“Pintu,” Pintu’s mother said, “you come
here and sit down and study this instant, or the ghosts will come and wring
your neck.”
Pintu, who had been playing with the shadow
his hand threw on the wall, came reluctantly over to the mat spread on the
floor and picked up his squeaky slate and chalk. “And mind you make your
letters properly!” his mother warned, shaking her hand at him. “Or the ghost
will...”
“Mum,” Pintu asked desperately, “will the
ghost really wring my neck?”
“Of course he will,” Pintu’s mother said,
sensing victory. “Everyone knows that ghosts wring the necks of boys who don’t
make their letters properly. Ask your school-master if you don’t believe me.”
“Where is the ghost?” Pintu challenged.
For a moment his mother thought her victory
was slipping away from her, and then smiled craftily. “Don’t you know?” she
asked, pointing up to the cross-beam below the thatched roof of the hut.
“There’s one, a bhoot, right there, watching you right now. He’s ready to jump
down on you and wring your neck if you don’t do your lessons.”

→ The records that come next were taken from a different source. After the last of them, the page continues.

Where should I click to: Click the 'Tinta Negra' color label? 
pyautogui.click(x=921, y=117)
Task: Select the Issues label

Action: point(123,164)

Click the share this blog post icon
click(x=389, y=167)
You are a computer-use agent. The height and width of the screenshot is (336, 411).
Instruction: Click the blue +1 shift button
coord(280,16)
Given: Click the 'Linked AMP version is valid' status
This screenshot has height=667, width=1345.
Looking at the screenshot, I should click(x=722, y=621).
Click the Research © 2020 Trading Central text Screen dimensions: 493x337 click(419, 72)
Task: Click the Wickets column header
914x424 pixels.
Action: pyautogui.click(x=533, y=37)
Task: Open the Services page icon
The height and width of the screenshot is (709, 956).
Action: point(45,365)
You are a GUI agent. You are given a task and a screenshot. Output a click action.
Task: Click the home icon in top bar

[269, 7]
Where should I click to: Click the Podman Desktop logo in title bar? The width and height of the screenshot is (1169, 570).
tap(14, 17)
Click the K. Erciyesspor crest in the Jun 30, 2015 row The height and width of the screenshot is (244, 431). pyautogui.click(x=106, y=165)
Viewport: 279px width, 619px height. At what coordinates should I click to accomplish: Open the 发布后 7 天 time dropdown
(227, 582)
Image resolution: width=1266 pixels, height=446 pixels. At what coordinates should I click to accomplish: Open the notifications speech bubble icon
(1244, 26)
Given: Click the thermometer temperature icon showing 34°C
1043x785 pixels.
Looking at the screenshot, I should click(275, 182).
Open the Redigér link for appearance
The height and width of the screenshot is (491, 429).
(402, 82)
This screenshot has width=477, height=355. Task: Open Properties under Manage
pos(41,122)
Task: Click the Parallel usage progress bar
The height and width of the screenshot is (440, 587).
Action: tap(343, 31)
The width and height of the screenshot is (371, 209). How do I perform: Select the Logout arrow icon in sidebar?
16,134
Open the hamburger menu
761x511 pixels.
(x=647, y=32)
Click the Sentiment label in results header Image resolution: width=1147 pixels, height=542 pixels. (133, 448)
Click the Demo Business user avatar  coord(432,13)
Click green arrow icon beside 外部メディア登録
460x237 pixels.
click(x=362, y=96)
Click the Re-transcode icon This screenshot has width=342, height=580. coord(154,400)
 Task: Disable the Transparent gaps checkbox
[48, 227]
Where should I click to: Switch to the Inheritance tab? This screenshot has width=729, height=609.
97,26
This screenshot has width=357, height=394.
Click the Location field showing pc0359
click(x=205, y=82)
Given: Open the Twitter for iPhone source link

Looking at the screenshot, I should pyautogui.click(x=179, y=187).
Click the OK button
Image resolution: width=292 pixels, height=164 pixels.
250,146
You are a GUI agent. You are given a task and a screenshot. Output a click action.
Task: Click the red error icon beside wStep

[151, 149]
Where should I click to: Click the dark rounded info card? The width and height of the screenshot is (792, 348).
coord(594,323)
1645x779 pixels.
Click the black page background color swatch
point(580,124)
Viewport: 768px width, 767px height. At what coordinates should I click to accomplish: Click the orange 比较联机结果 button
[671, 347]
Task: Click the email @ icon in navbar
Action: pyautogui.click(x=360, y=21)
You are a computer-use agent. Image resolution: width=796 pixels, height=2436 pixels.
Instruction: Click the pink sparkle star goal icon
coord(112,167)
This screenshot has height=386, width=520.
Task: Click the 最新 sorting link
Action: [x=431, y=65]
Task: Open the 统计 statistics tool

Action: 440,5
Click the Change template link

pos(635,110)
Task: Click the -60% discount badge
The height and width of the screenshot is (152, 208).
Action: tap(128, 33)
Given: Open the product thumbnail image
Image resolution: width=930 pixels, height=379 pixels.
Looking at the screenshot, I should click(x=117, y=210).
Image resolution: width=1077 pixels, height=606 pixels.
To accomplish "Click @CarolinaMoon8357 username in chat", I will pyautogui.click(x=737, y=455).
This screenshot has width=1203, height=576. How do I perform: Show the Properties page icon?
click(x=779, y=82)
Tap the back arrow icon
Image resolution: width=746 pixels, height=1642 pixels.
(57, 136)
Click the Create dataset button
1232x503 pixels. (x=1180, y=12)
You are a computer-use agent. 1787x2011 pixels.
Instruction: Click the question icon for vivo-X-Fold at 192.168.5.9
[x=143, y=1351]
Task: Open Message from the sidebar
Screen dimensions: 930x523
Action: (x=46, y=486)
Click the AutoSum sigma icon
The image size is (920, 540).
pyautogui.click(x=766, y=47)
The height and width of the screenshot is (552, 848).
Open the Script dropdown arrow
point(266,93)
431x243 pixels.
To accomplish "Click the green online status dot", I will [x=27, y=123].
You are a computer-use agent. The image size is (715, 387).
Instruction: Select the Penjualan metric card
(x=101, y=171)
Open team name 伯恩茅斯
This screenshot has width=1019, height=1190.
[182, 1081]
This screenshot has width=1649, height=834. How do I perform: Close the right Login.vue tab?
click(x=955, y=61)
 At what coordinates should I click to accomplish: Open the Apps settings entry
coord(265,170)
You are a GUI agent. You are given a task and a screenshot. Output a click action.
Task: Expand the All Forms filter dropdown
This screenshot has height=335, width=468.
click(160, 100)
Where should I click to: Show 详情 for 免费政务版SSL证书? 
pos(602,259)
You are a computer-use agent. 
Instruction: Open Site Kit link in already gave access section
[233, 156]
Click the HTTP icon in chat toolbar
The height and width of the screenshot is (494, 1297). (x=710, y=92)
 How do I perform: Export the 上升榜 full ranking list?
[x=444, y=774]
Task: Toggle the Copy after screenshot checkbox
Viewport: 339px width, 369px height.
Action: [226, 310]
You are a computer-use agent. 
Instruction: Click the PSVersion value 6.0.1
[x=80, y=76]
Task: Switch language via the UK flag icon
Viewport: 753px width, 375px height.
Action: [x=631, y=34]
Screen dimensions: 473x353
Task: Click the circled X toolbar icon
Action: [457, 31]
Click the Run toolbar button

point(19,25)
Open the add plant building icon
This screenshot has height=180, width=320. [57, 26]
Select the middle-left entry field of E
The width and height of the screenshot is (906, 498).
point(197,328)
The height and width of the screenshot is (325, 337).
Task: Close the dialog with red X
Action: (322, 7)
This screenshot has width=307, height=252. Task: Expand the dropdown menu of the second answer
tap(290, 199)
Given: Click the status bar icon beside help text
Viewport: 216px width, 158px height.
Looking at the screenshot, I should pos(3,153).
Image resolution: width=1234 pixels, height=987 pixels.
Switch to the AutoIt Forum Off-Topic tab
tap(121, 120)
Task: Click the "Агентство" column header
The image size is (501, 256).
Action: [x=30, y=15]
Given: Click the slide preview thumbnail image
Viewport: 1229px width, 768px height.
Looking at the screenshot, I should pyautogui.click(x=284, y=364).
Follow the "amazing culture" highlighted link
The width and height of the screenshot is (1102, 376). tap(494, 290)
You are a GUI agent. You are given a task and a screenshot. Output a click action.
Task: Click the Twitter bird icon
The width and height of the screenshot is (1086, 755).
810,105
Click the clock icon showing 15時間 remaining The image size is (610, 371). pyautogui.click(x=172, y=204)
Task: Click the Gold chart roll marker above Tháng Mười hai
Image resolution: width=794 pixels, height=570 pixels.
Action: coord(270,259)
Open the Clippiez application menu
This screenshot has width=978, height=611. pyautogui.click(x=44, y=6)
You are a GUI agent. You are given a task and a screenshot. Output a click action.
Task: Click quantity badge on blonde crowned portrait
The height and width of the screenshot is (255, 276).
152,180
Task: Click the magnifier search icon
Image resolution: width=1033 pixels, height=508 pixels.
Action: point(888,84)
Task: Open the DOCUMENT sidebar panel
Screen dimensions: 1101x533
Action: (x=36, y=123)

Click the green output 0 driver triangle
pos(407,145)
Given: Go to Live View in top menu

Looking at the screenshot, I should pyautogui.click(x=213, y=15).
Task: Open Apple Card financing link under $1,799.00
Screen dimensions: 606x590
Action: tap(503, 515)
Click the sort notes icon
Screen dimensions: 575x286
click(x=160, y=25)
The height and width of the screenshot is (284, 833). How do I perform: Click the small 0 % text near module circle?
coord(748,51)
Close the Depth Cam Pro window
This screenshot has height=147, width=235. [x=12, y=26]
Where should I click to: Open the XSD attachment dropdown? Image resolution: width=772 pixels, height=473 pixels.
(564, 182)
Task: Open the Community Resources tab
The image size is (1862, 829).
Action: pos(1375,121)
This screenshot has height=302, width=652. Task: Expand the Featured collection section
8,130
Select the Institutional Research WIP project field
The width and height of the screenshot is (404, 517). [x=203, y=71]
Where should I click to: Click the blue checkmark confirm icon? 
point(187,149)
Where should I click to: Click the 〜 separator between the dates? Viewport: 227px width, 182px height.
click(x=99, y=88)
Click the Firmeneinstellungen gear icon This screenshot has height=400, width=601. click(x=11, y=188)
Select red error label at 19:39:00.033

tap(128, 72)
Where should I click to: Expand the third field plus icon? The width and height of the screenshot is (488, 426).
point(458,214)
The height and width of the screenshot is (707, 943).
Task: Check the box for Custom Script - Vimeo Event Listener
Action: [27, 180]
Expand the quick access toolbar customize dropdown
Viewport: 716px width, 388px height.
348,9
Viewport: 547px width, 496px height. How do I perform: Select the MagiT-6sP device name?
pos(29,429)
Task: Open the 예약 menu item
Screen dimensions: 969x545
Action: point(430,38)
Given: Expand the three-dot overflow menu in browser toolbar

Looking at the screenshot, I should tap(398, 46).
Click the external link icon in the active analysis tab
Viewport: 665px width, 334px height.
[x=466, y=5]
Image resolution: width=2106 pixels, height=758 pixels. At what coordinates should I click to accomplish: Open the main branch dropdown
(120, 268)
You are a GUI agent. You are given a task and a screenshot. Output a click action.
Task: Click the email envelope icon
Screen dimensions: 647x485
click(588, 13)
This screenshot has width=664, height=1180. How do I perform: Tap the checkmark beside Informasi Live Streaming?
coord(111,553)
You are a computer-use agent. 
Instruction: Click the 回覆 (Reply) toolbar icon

“Is that so?” Pintu stared up at the
cross-beam, but the lantern’s flickering light did not reach up that far.
“What’s he like?”
“What do you mean what’s he like? He’s –
he’s black as midnight, and has eyes like burning coals and teeth like spikes,
and he has long knobbly fingers to wring necks with. What else would a bhoot be
like?”
Pintu turned as white as his mud-coloured
complexion permitted, and got down to making his letters on the slate with his
squeaking chalk. His mother, happy to have frightened her son into obedience,
retreated to the kitchen.
Now, of course, she should never have said
such a thing, because this was Bunglistan, and there was a ghost on the top of the crossbeam, who had been listening to
all this. What was more, it was a bhoot, and he was black as midnight and had
eyes like burning coals and teeth like spikes, and his fingers...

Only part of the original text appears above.